[FFmpeg-devel] [PATCH] avcodec/cbrt_tablegen: avoid pow and speed up cbrt_tableinit

Ganesh Ajjanagadde gajjanag at mit.edu
Thu Nov 26 04:46:13 CET 2015


On Wed, Nov 25, 2015 at 10:13 PM, Ronald S. Bultje <rsbultje at gmail.com> wrote:
> Hi,
>
> On Wed, Nov 25, 2015 at 8:48 PM, Ganesh Ajjanagadde <gajjanag at mit.edu>
> wrote:
>>
>> On Wed, Nov 25, 2015 at 8:29 PM, Ganesh Ajjanagadde <gajjanag at mit.edu>
>> wrote:
>> > On Wed, Nov 25, 2015 at 8:19 PM, Ronald S. Bultje <rsbultje at gmail.com>
>> > wrote:
>> >> Hi,
>> >>
>> >> On Wed, Nov 25, 2015 at 7:36 PM, Ganesh Ajjanagadde <gajjanag at mit.edu>
>> >> wrote:
>> >>
>> >>> On Wed, Nov 25, 2015 at 6:49 PM, James Almer <jamrial at gmail.com>
>> >>> wrote:
>> >>> > On 11/25/2015 8:32 PM, Ganesh Ajjanagadde wrote:
>> >>> >> On Wed, Nov 25, 2015 at 6:19 PM, Ronald S. Bultje
>> >>> >> <rsbultje at gmail.com>
>> >>> wrote:
>> >>> >>> Hi,
>> >>> >>>
>> >>> >>> On Wed, Nov 25, 2015 at 5:17 PM, Ganesh Ajjanagadde <
>> >>> gajjanagadde at gmail.com>
>> >>> >>> wrote:
>> >>> >>>>
>> >>> >>>> On systems having cbrt, there is no reason to use the slow pow
>> >>> function.

========

Directives
[1] Check each statement against the FFmpeg cbrt_tablegen thread and answer yes or no, quoting the words of the thread that decide it.
(a) The patch description calls pow a slow function to use on systems that have cbrt.
(b) James Almer's message is dated November 26, 2015.
(c) The message at the top of the thread page was posted by Ronald S. Bultje.
[2] Continue the FFmpeg cbrt_tablegen thread from where it stops.

Supplied records
========

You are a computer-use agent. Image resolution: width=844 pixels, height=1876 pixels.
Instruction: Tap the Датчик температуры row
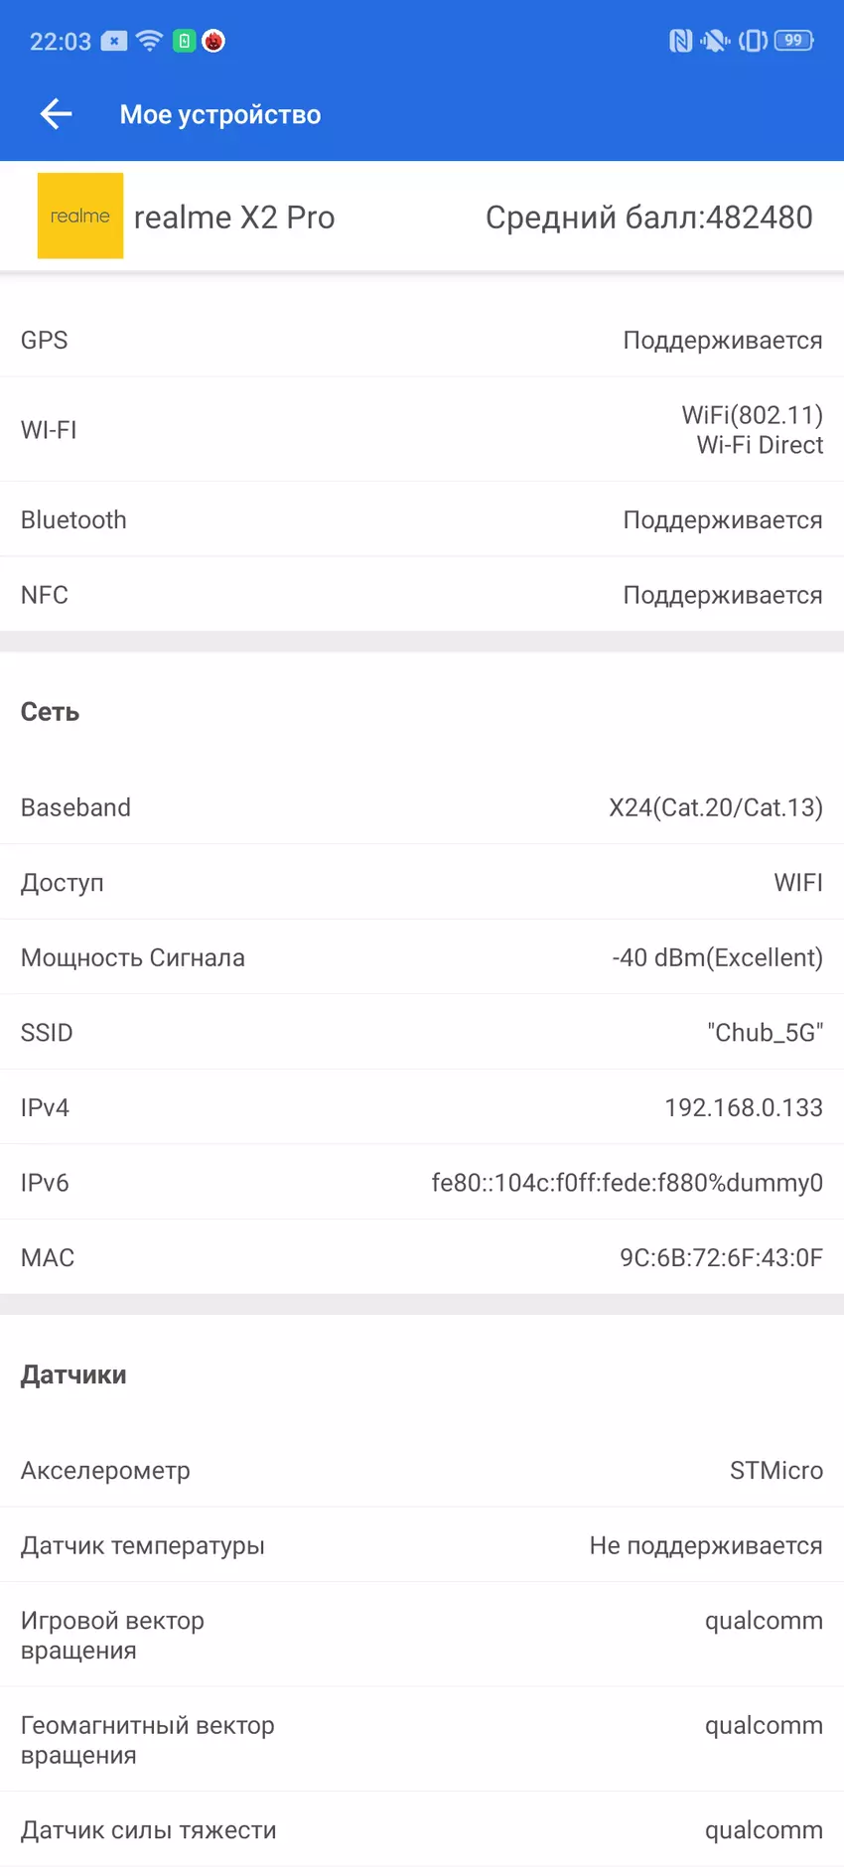coord(422,1545)
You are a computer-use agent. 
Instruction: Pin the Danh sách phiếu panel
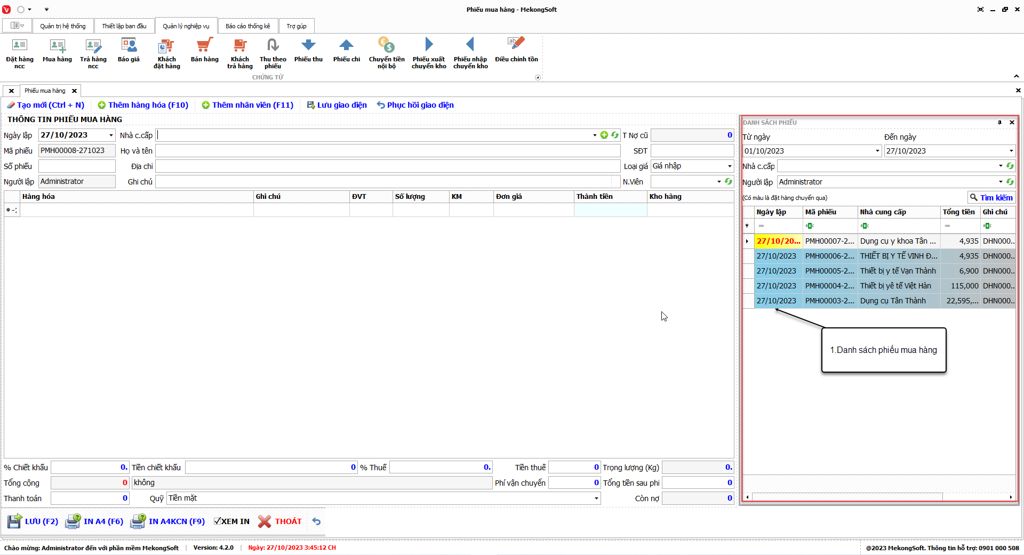click(999, 123)
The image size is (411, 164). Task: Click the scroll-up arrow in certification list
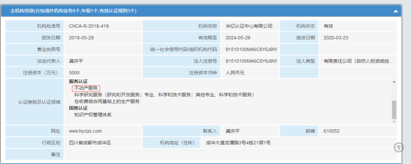pyautogui.click(x=394, y=82)
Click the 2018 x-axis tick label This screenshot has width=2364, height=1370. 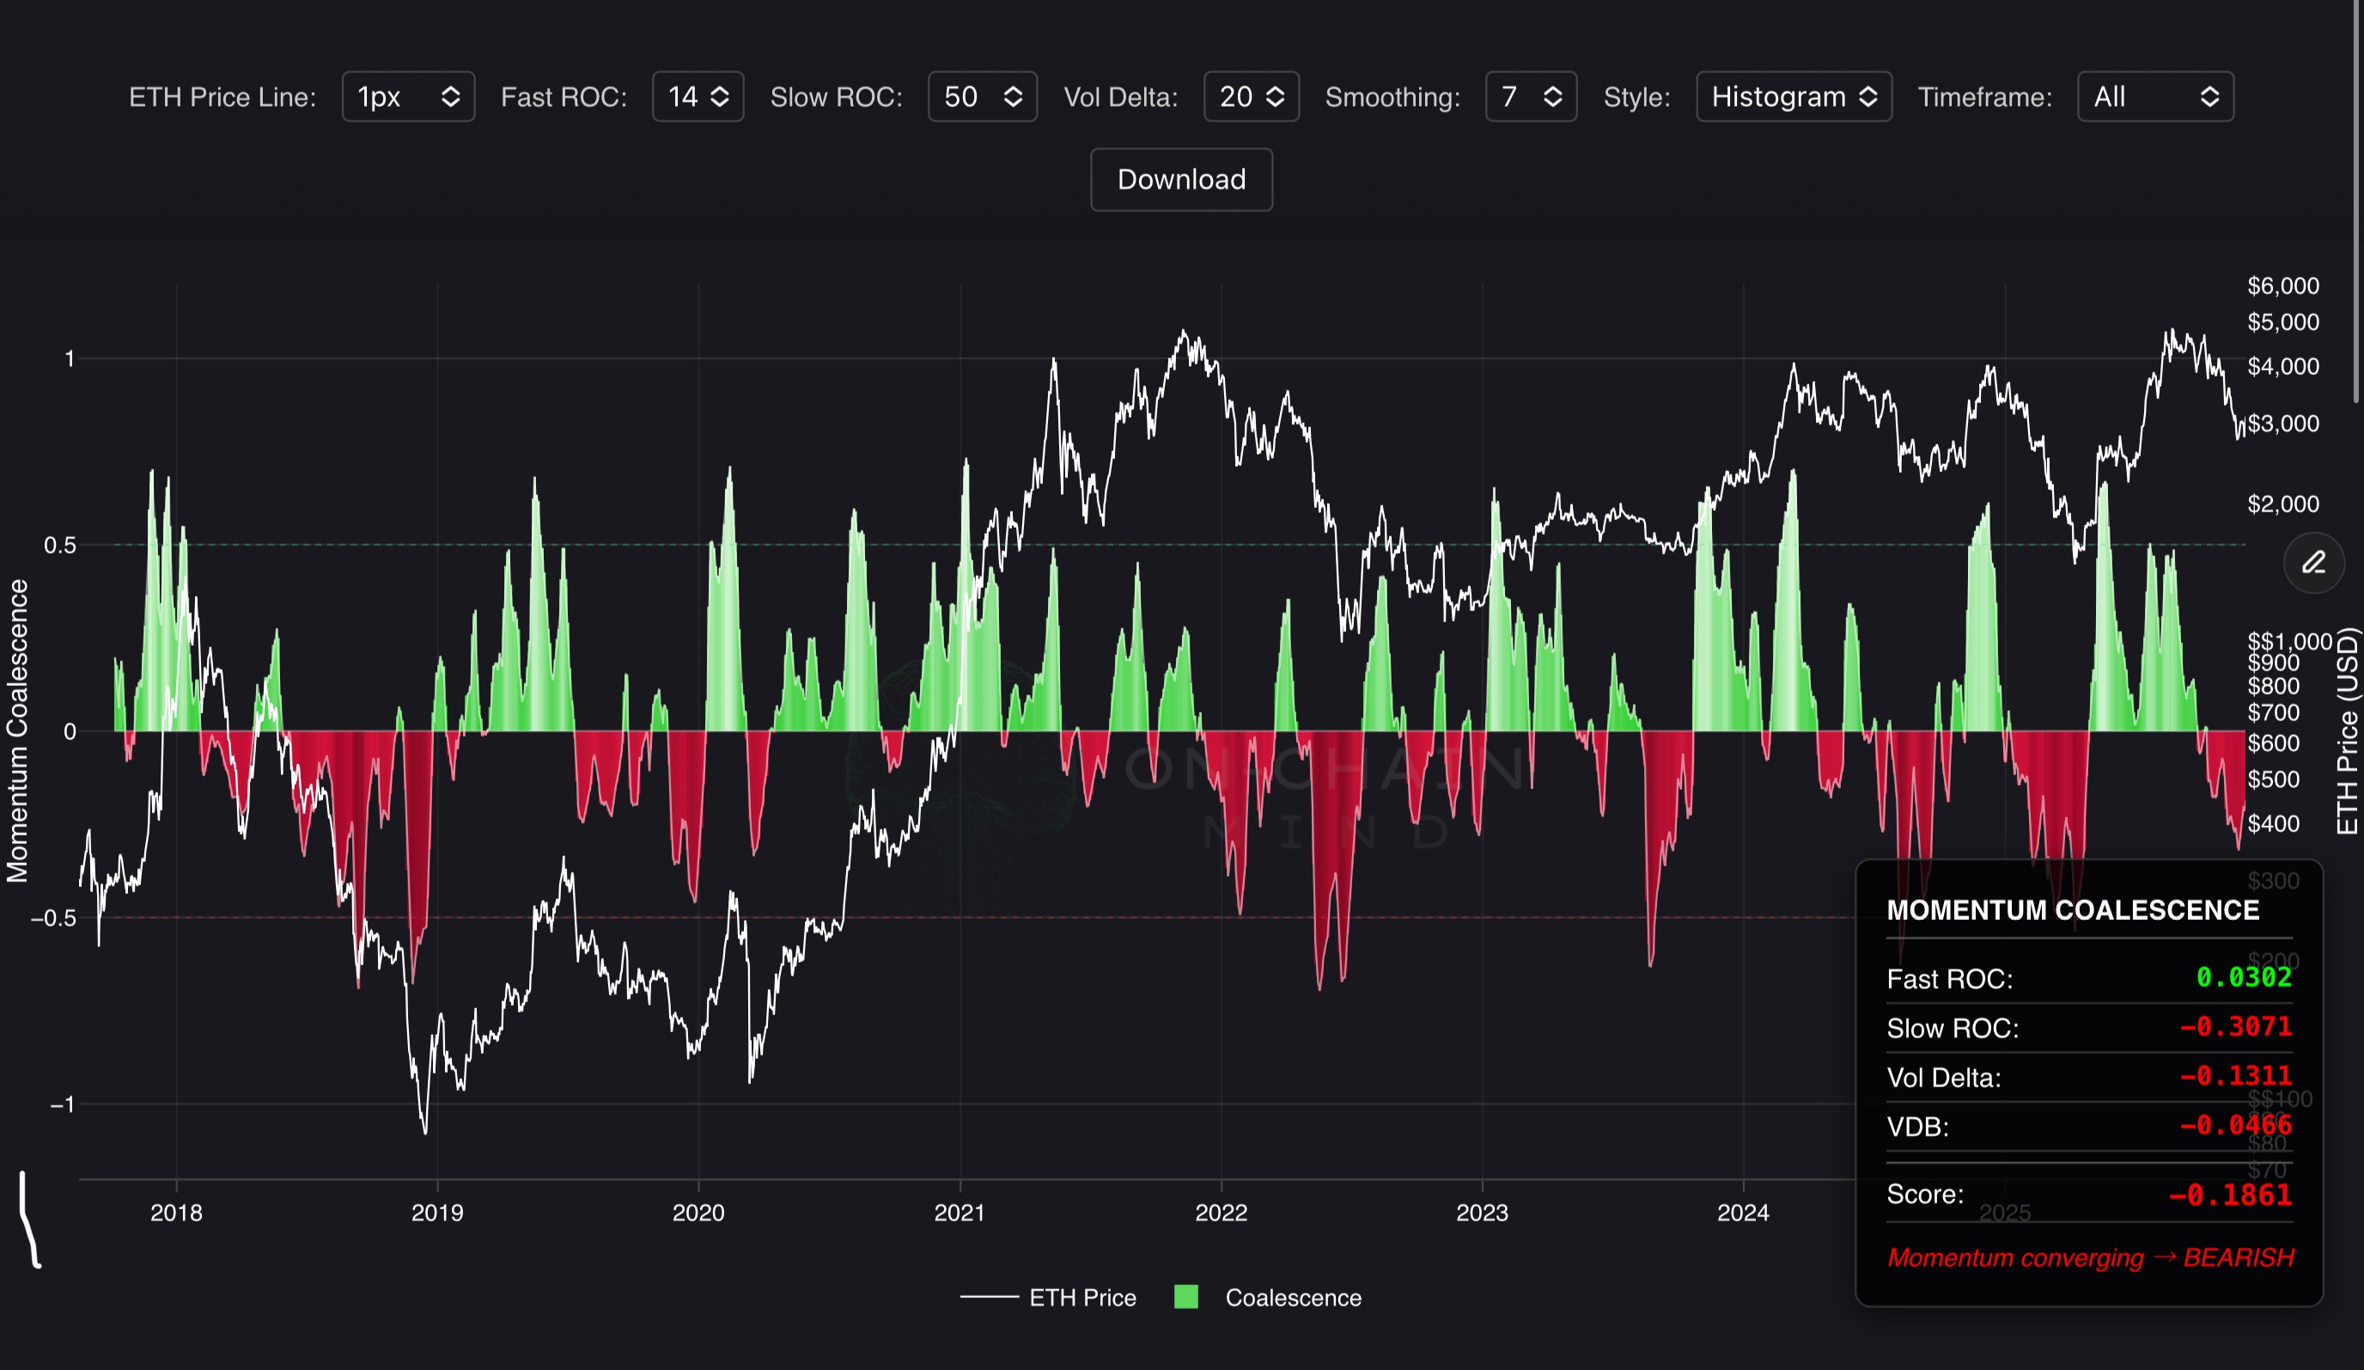(176, 1212)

========

Responses by task
[1]
(a) Yes: "there is no reason to use the slow pow"
(b) No: "On Wed, Nov 25, 2015 at 6:49 PM, James Almer"
(c) No: "Ganesh Ajjanagadde gajjanag at mit.edu"

[2]
>> >>> >>>>
>> >>> >>>> Sample benchmark (x86-64, Haswell, GNU/Linux):
>> >>> >>>> new:
>> >>> >>>> 5124920 decicycles in cbrt_tableinit,       1 runs,      0 skips
>> >>> >>>>
>> >>> >>>> old:
>> >>> >>>> 12321680 decicycles in cbrt_tableinit,       1 runs,      0 skips
>> >>> >>>>
>> >>> >>>> Signed-off-by: Ganesh Ajjanagadde <gajjanagadde at gmail.com>
>> >>> >>>>
>> >>> >>>>
>> >>>
>> >>> -------------------------------------------------------------------------------
>> >>> >>>> What I wonder about is why --enable-hardcoded-tables is not the
>> >>> default
>> >>> >>>> for
>> >>> >>>> FFmpeg. Unless I am missing something, static storage is anyway
>> >>> allocated
>> >>> >>>> even
>> >>> >>>> if hardcoded tables are not used, and the cost is deferred to
>> >>> >>>> runtime
>> >>> >>>> instead of
>> >>> >>>> build time. Thus binary size should not be affected, but users
>> >>> >>>> burn
>> >>> cycles
>> >>> >>>> unnecessarily for every codec having these kinds of tables. I
>> >>> >>>> have
>> >>> these
>> >>> >>>> patches,
>> >>> >>>> simply because at the moment users are paying a price for the
>> >>> >>>> typical
>> >>> >>>> default.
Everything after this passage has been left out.